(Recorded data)
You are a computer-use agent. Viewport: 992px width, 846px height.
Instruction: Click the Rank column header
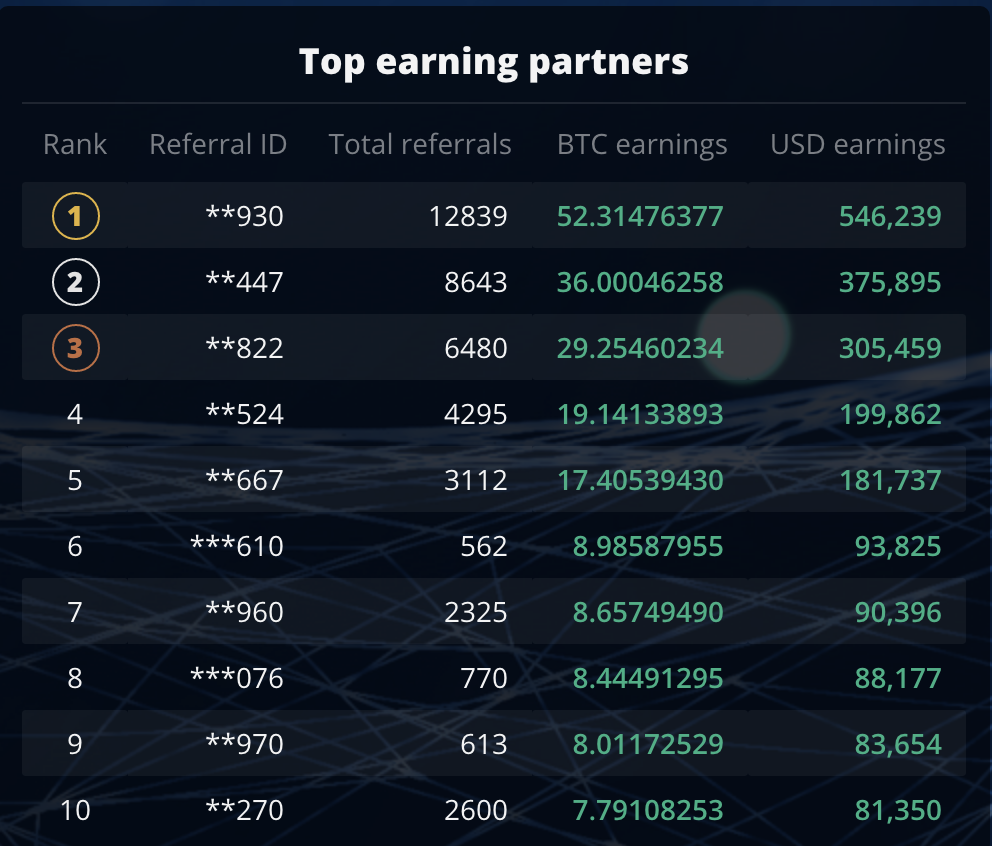tap(74, 144)
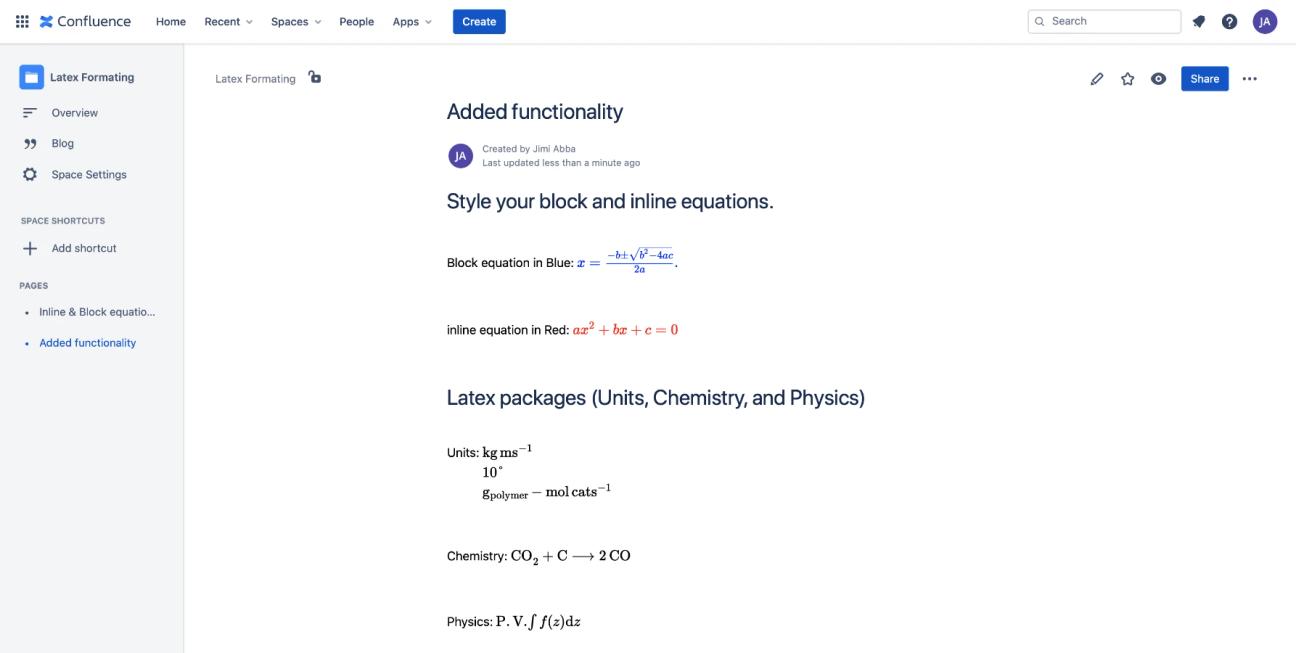1296x653 pixels.
Task: Share the current page
Action: point(1205,78)
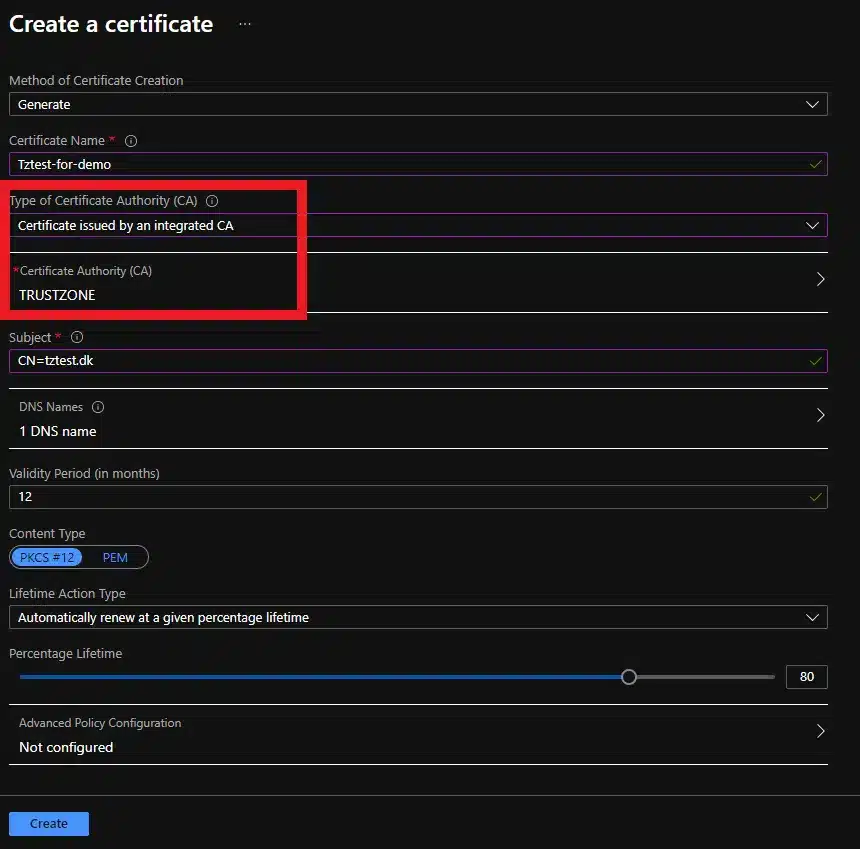Viewport: 860px width, 849px height.
Task: Open Type of Certificate Authority dropdown
Action: (418, 225)
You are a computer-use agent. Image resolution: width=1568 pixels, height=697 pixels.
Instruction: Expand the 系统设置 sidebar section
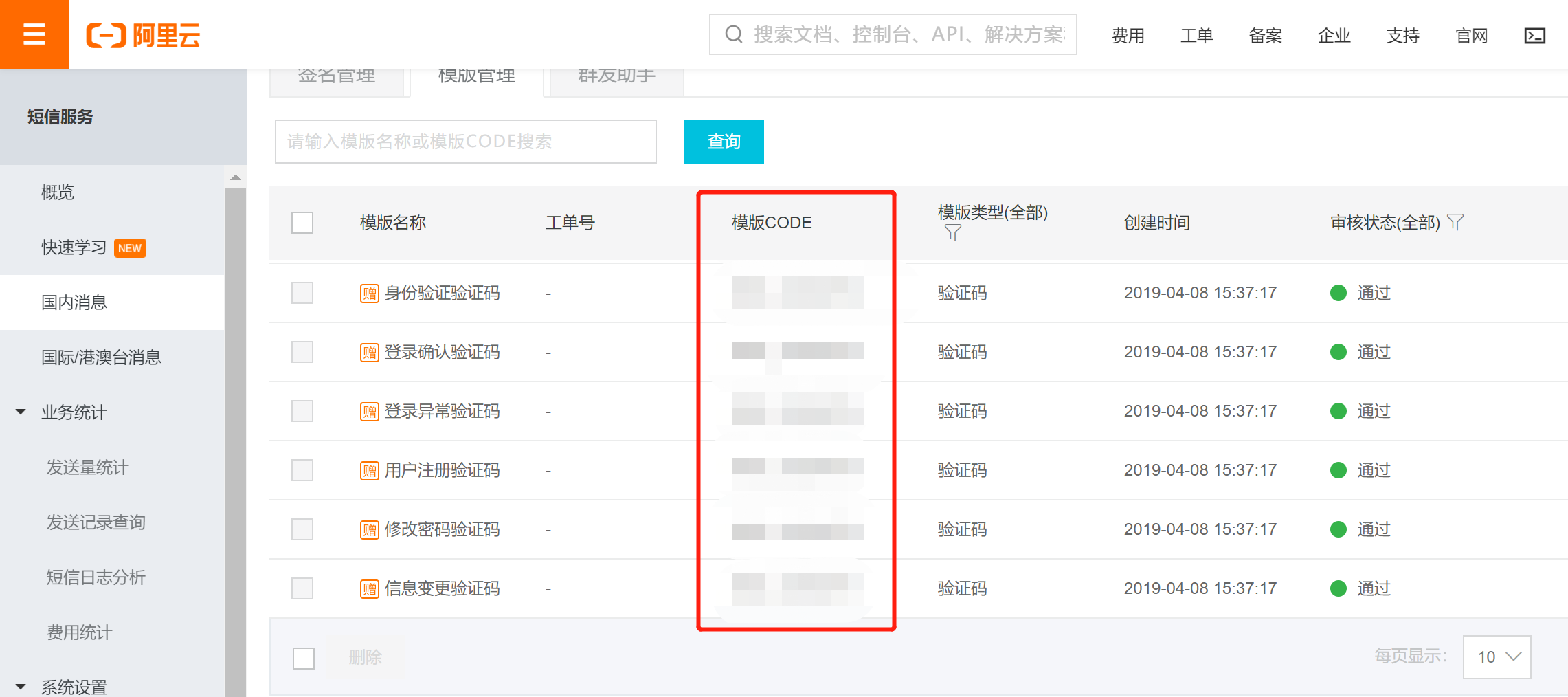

• Task instructions:
The records above, minus their pictures, are to be returned verbatim.

• Response to the exercise:
You are a computer-use agent. Viewport: 992px width, 846px height.
Instruction: Click the Rank column header
tap(74, 144)
1296x653 pixels.
Task: Share the current page
Action: point(1205,78)
Viewport: 860px width, 849px height.
Task: Open Type of Certificate Authority dropdown
Action: (418, 225)
You are a computer-use agent. Image resolution: width=1568 pixels, height=697 pixels.
Instruction: Expand the 系统设置 sidebar section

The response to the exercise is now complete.